Cronaca

Savona, i rapinatori “scaramantici” condannati: per padre e figlio 11 e 12 anni di carcere

Savona. Il gip del tribunale di Imperia, Laura Russo, ha condannato, oggi, a 11 e 12 anni di reclusione: Antonio e Vincenzo Palumbo, padre e figlio campani, accusati di aver messo a segno 11 rapine tra la Liguria, Piemonte ed Emilia Romagna, in concorso con Simona Righetto e Claudio Delli Castelli, due agenti immobiliari piemontesi che, a Savona, hanno già patteggiato una pena, rispettivamente a 3 anni e 8 mesi e 3 anni e 3 mesi. Colpi che avevano fruttato una somma pari a 550 mila euro.

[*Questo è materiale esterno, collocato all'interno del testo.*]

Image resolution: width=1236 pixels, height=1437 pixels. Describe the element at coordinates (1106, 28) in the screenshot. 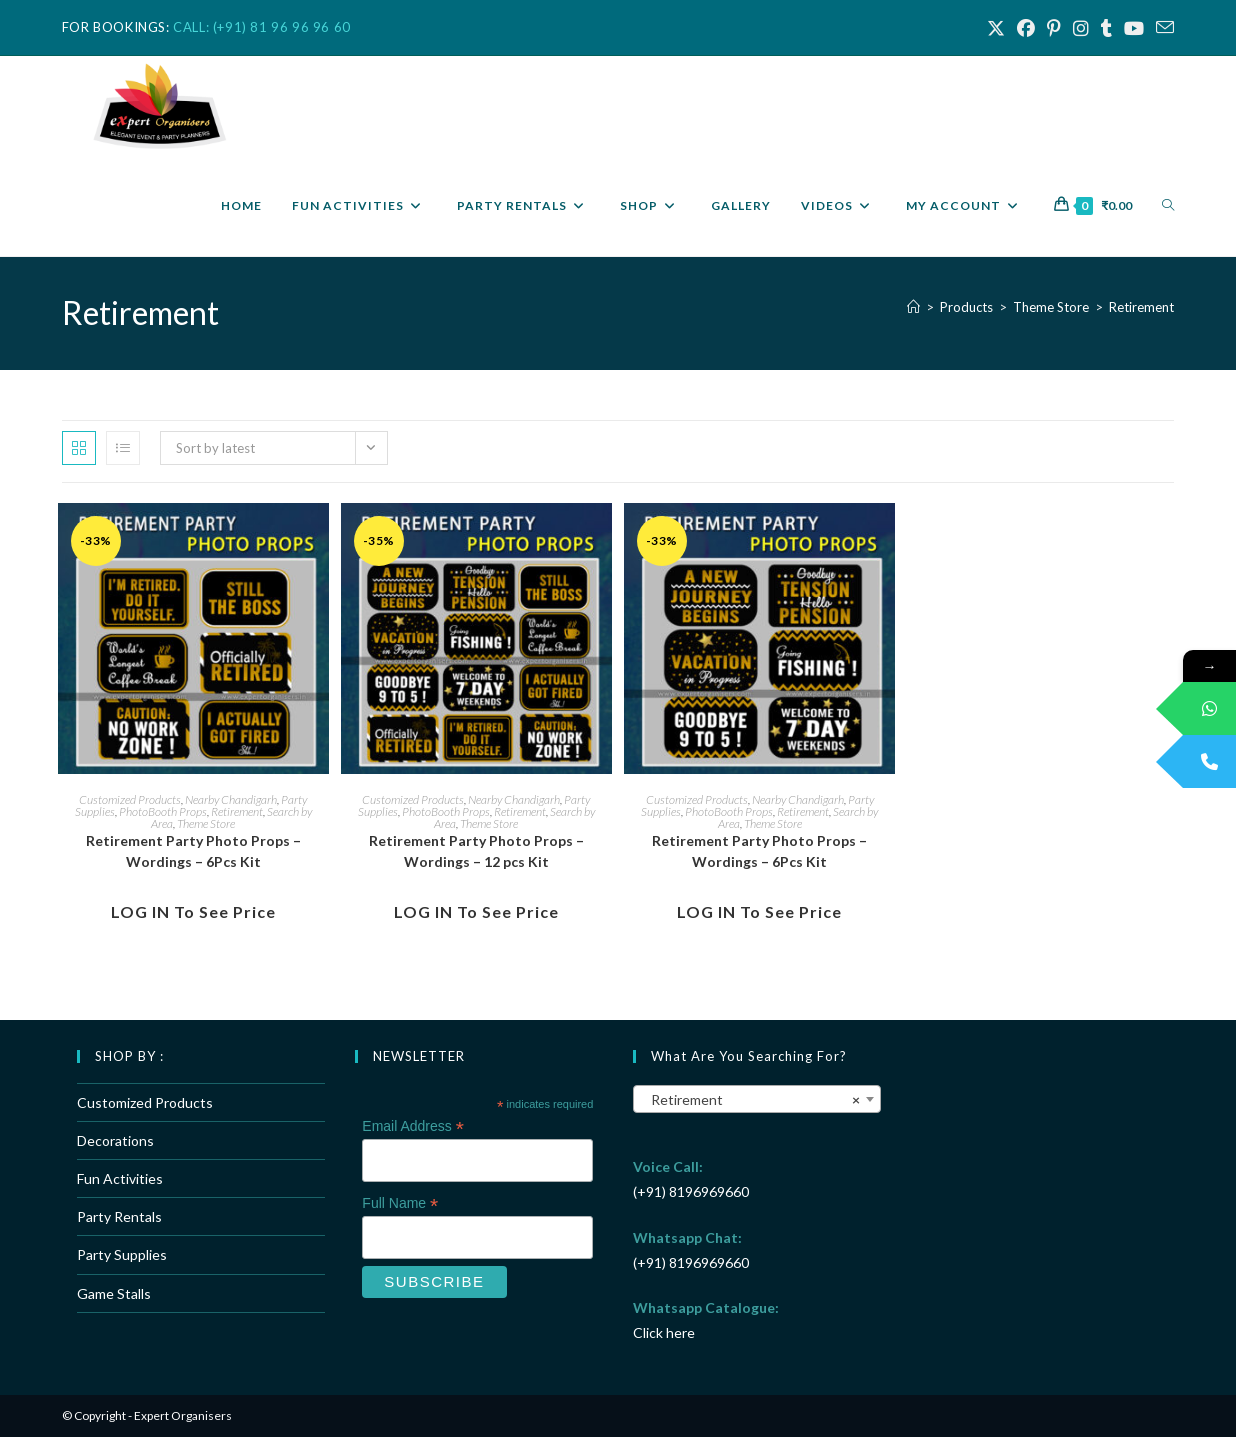

I see `[Tumblr (opens in a new tab)]` at that location.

In Liguria, i quattro arrestati avevano colpito: il 15 aprile 2011, a Savona, alla filiale Carige (90 mila euro il bottino); nell’imperiese: alla Banca Popolare di Novara, di Arma di Taggia (il 22 dicembre 2010); a Ospedaletti (il 22 marzo 2011) e, a Ventimiglia, alla Banca Carige (il 28 giugno 2011). Padre e figlio arrestati a Napoli e a Rimini, agivano all’interno delle banche; gli altri erano i basisti, incaricati di fornire appartamenti e la strumentazione necessaria per agire, tra cui le parrucche. Le armi sequestrate nella casa dei due basisti, a Bra (Cuneo), sono ora al vaglio del Ris di Parma per le analisi.

Agli arrestati viene contestato anche il reato di porto abusivo di armi. La donna è anche accusata di il riciclaggio dei proventi delle rapine, cambiati presso una banca, in banconote di piccolo taglio. Il sodalizio criminale agiva armato di mitragliette e pistole, spesso legava gli ostaggi con nastri da elettricisti e, per alterare i propri tratti somatici, utilizzava tamponi di ovatta che inserivano in bocca e nel naso. Tra le armi utilizzate, due pistole beretta e una “Skorpio”.

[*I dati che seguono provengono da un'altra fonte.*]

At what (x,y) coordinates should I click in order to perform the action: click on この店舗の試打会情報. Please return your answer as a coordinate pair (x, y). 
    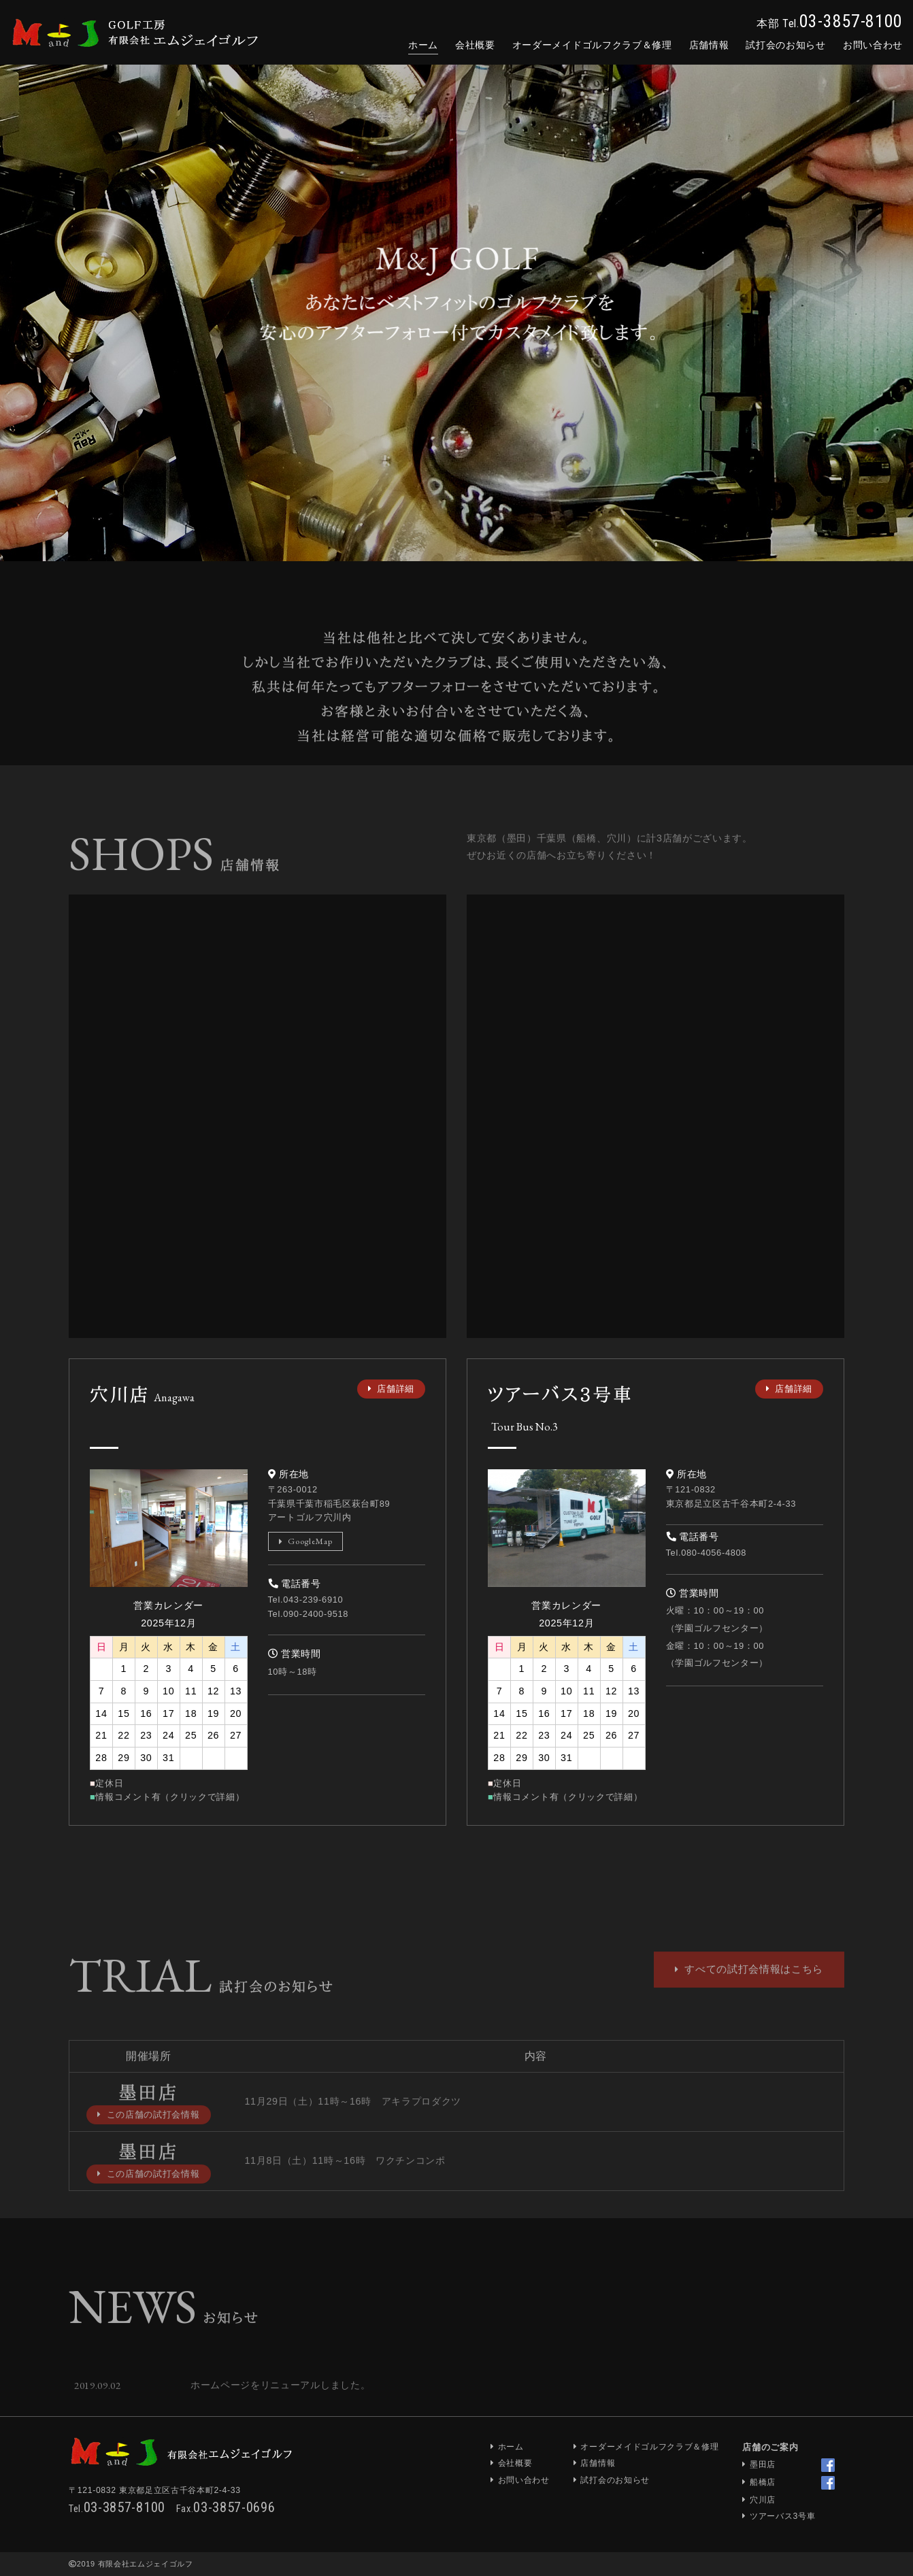
    Looking at the image, I should click on (148, 2145).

L’ultima “razzia” è avvenuta, il 16 settembre 2012, a Ceva (Cuneo). Gli inquirenti sono riusciti a recuperare solo i gioielli sottratti in una rapina messa a segno a Savigliano. I quattro sono stati individuati grazie alle immagini delle telecamere degli istituti di credito “visitati” dalla banda e grazie a una lunga attività di indagine e accertamenti.

Nelle abitazioni perquisite, i carabinieri hanno rinvenuto parte dei preziosi trafugati, armi da guerra e clandestine complete di munizionamento, parrucche e fascette utilizzate per immobilizzare le vittime. I malviventi (in particolare i campani), prima di agire, si rivolgevano ad una cartomante per essere rassicurati sul buon esito della rapina. La divinatrice, con sede nelle Langhe, non conosceva gli esatti affari dei suoi “clienti”. Alla fine, però, la malasorte li ha comunque travolti. I due campani sono comparsi in giudizio difesi dall’avvocato Luca Ritzu.